Various external partners also conduct RCCE, such as:
Formal/informal community leaders and local authorities
Community leaders are from a specific geographical area or belong to specific groups with a shared interest (e.g. IDPs). They can be traditional leaders, such as village chiefs, or non-traditional leaders, such as heads of women’s groups or religious leaders. Involving trusted community leaders in the design and implementation of response efforts is key to gaining communities’ trust, identifying and addressing barriers and ways to increase the acceptance of interventions and/or the uptake of behaviors and norms, identifying local resources and actions to control an outbreak and its impacts, and influencing community members to adopt practices.
Community members must be active in the community engagement process. They have the potential to further define barriers in or facilitate the acceptance and uptake of different behaviors, and to identify and act on locally acceptable solutions. Community members and “positive deviants” (individuals who practice optimal behaviors even if they are not the norm, or despite other hardships and challenges) can serve as champions to share their experiences and promote certain behaviors and their benefits, thus potentially increasing adoption by others.
Community groups and influencers
Community groups and influencers who are trusted, particularly to provide health information, can conduct outreach, engage communities in dialogues, demonstrate positive behaviors and norms, and address barriers.

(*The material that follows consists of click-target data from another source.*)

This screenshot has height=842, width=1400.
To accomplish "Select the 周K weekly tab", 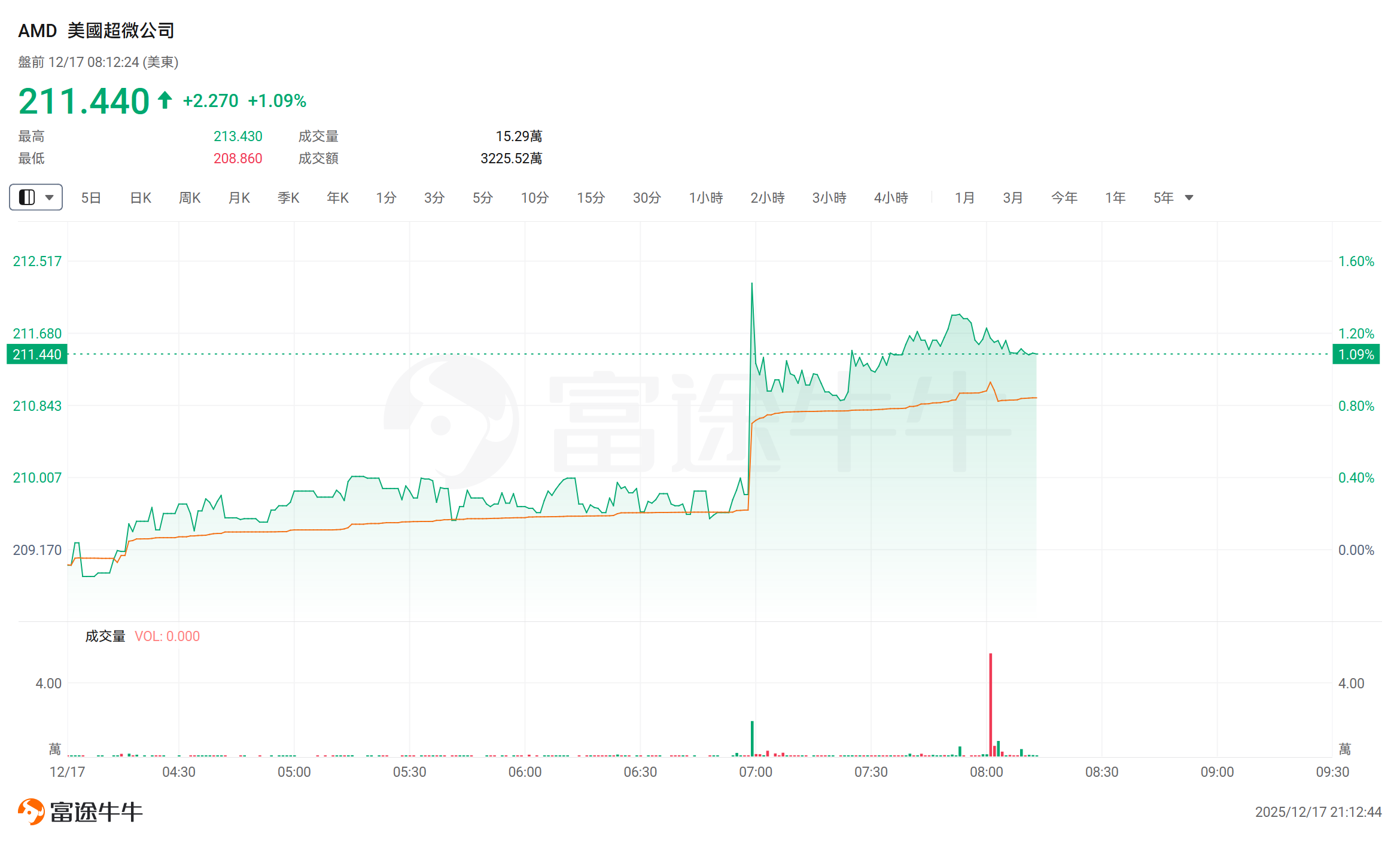I will [190, 198].
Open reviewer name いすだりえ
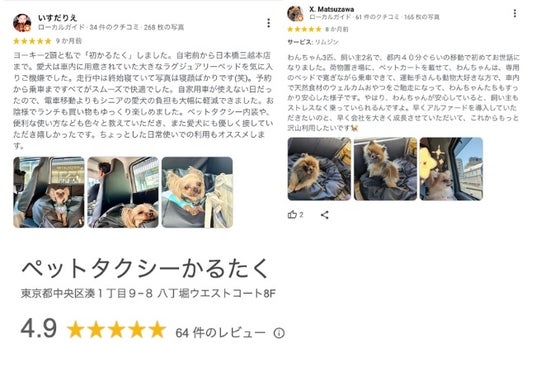This screenshot has width=536, height=371. click(x=57, y=18)
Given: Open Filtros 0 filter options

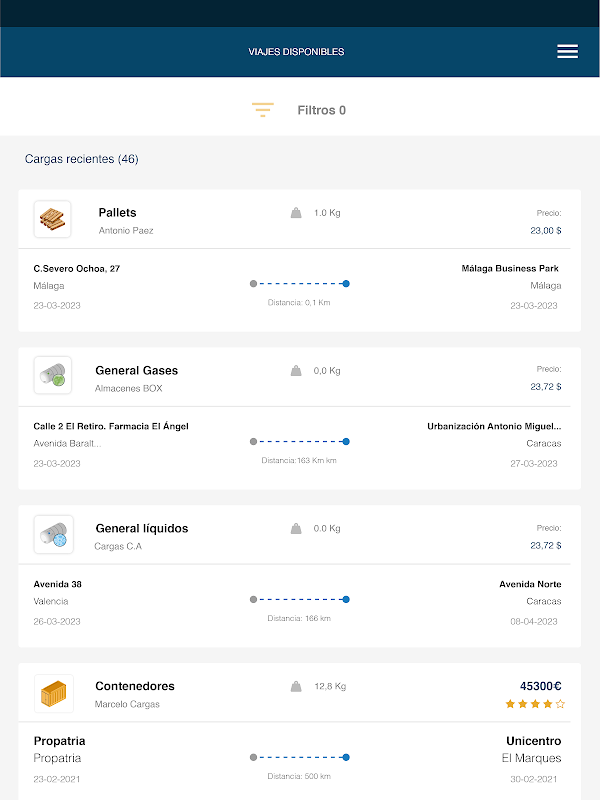Looking at the screenshot, I should click(x=321, y=111).
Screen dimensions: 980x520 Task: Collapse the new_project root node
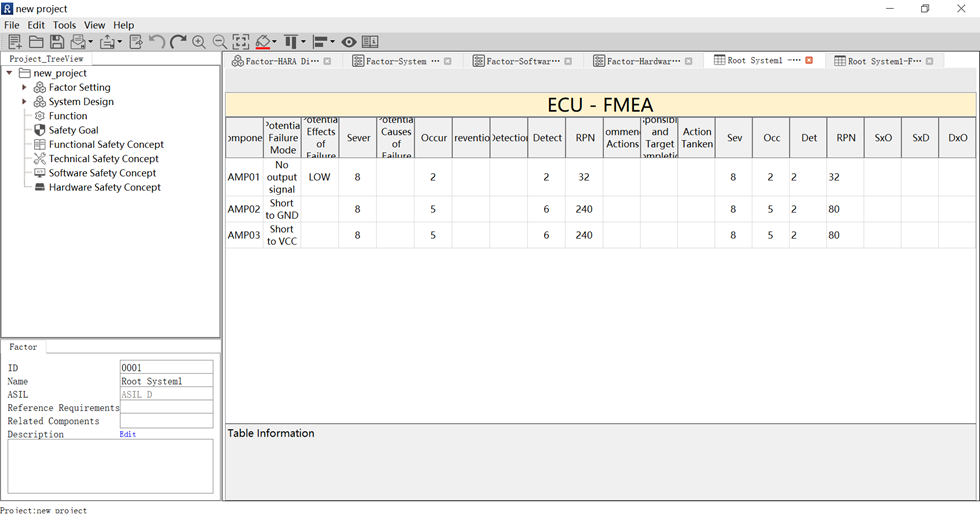click(x=10, y=73)
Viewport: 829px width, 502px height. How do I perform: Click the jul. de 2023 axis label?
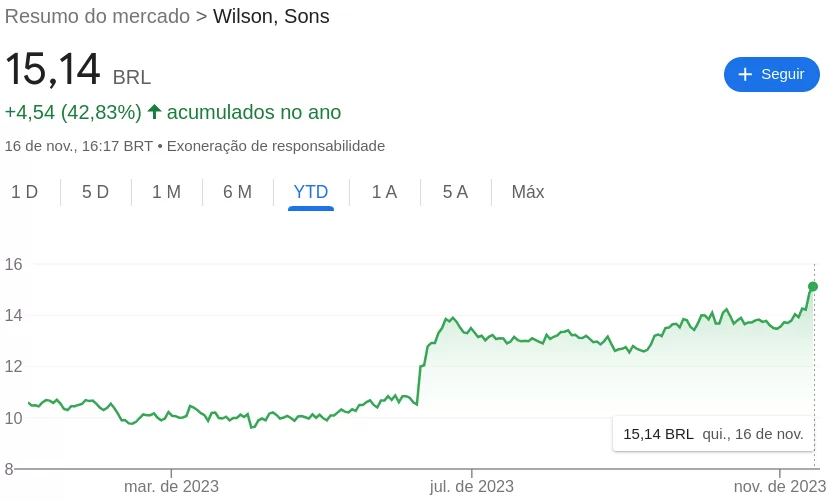472,486
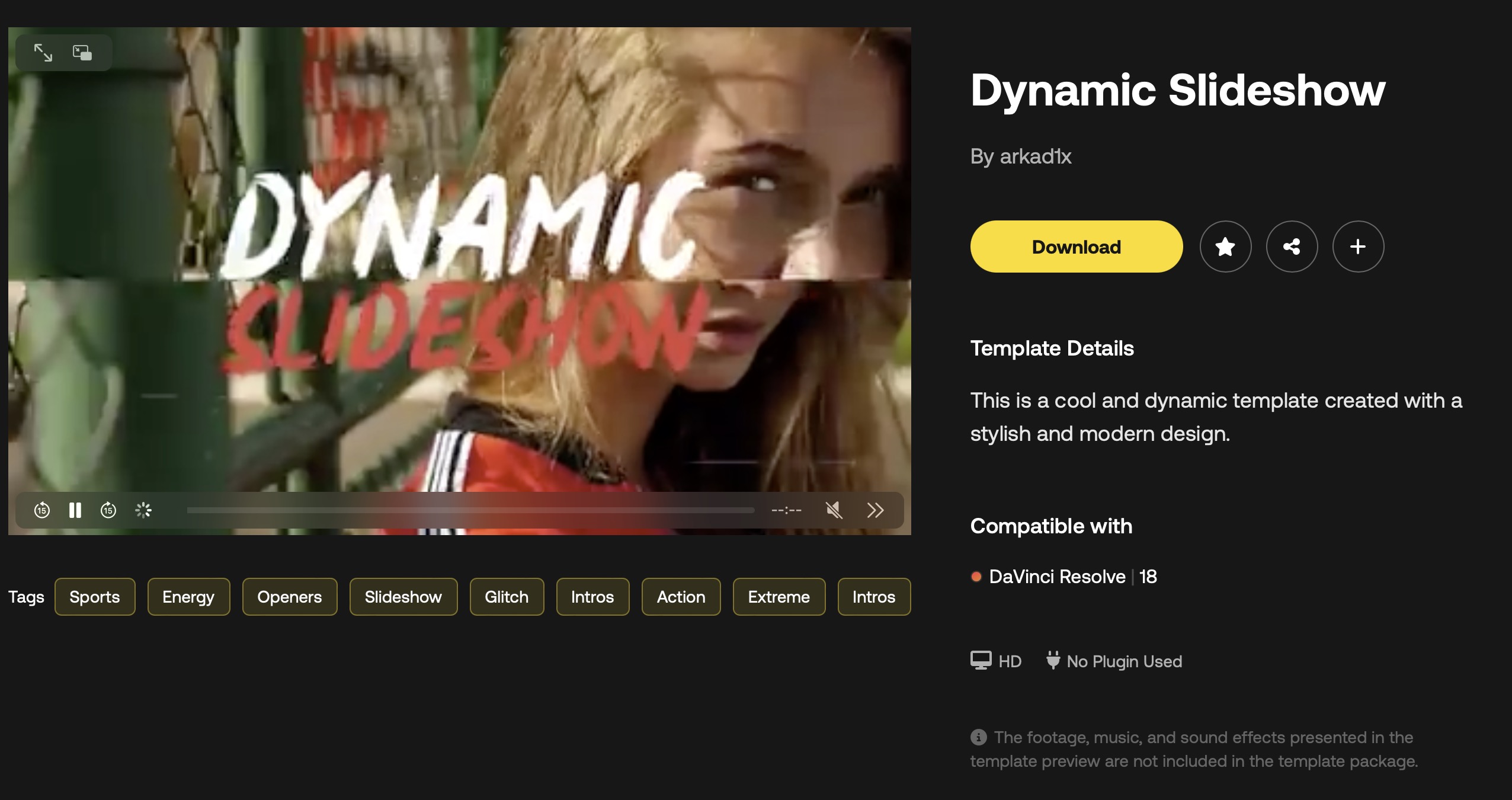Download the Dynamic Slideshow template
Image resolution: width=1512 pixels, height=800 pixels.
[x=1076, y=247]
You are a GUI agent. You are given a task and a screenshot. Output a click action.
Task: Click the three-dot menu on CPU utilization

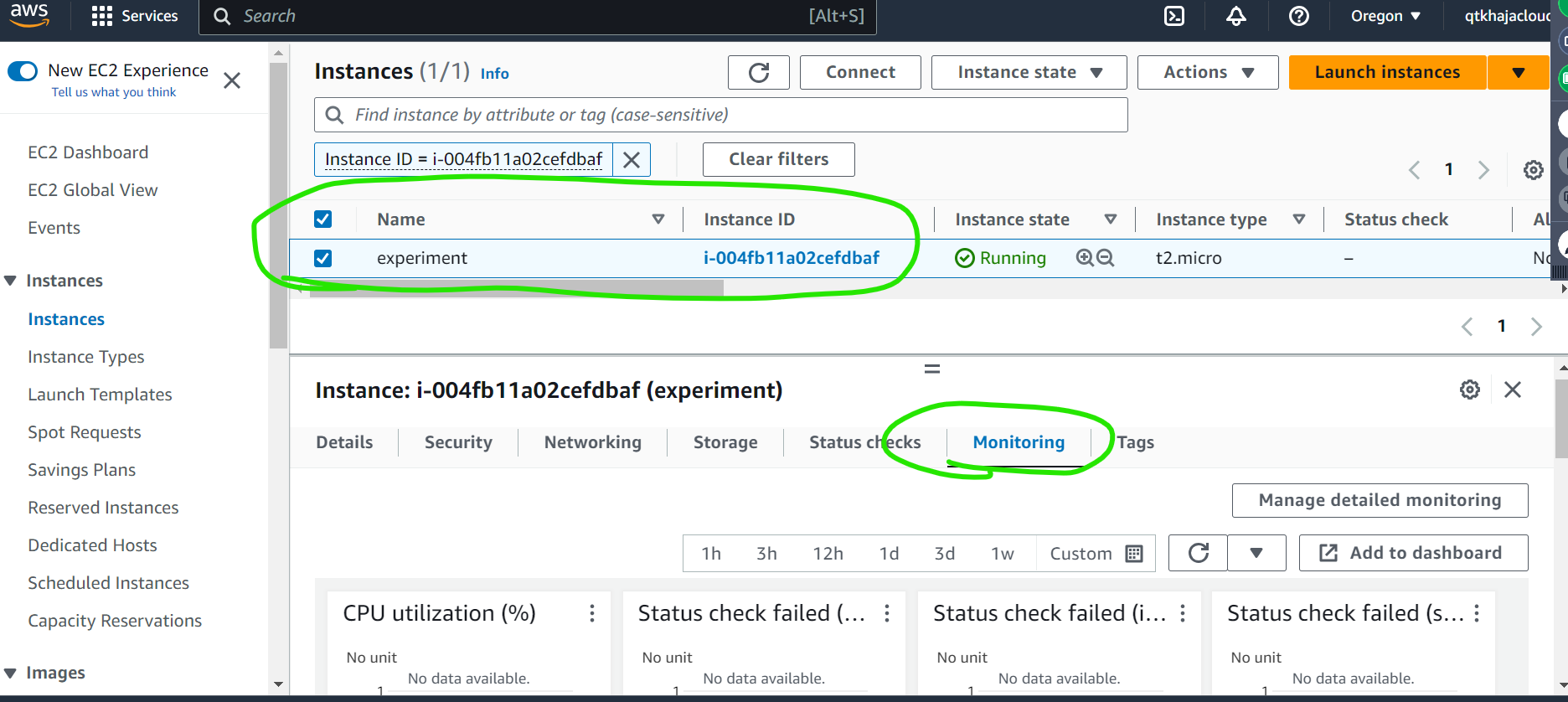592,613
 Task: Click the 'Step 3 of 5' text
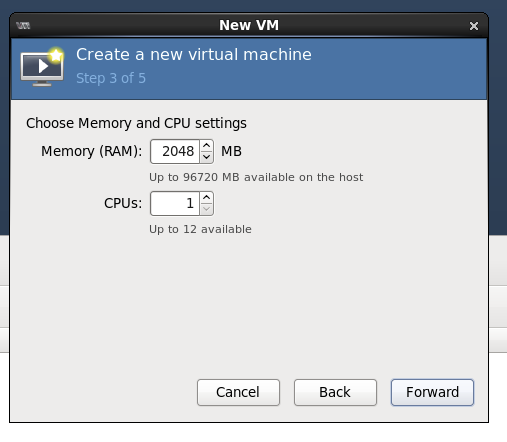point(111,78)
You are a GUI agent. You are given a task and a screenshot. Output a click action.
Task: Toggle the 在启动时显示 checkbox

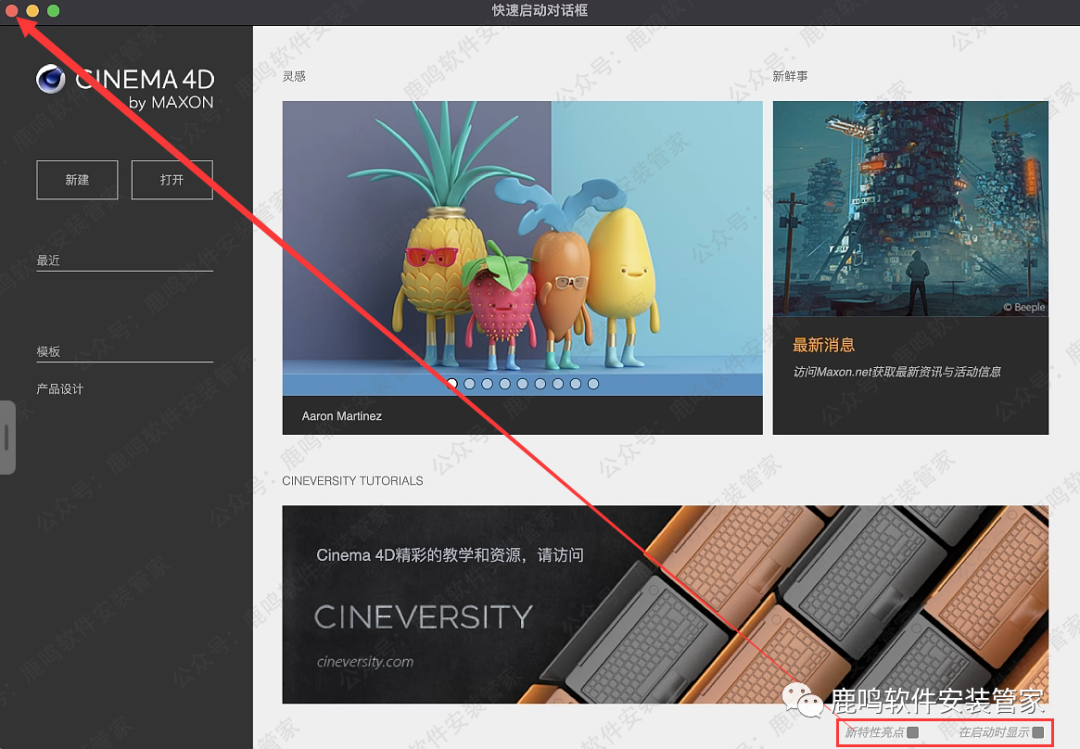click(1038, 733)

Examples include community health committees, religious groups, scientists and health workers, women’s groups, youth groups, various trade associations (e.g. taxi drivers, hairdressers), traditional healers, sports figures, celebrities and more.
Media partners may include radio, TV, and print outlets, journalists, and social media influencers. In addition to providing information, media can be used to engage communities with local experts and influencers in local languages. Journalists should be trained to provide accurate information about the outbreak to reduce the spread of rumors and misinformation. Radio programming, for example, can include interactive elements that allow listeners to engage with hosts and guests via phone calls or SMS to answer questions or concerns. Radio and TV dramas can engage and influence individuals with compelling storytelling that demonstrates the benefits and consequences of certain actions and inaction. Social media influencers can also spread messages and engage in two-way dialogues.
Civil society and NGO partners
Agreements with civil society and NGO partners can be made to support outreach to and engagement with communities, and to fill gaps in expertise and services. They can also be made to address additional community-level needs, such as WASH, protection, or livelihoods, among others.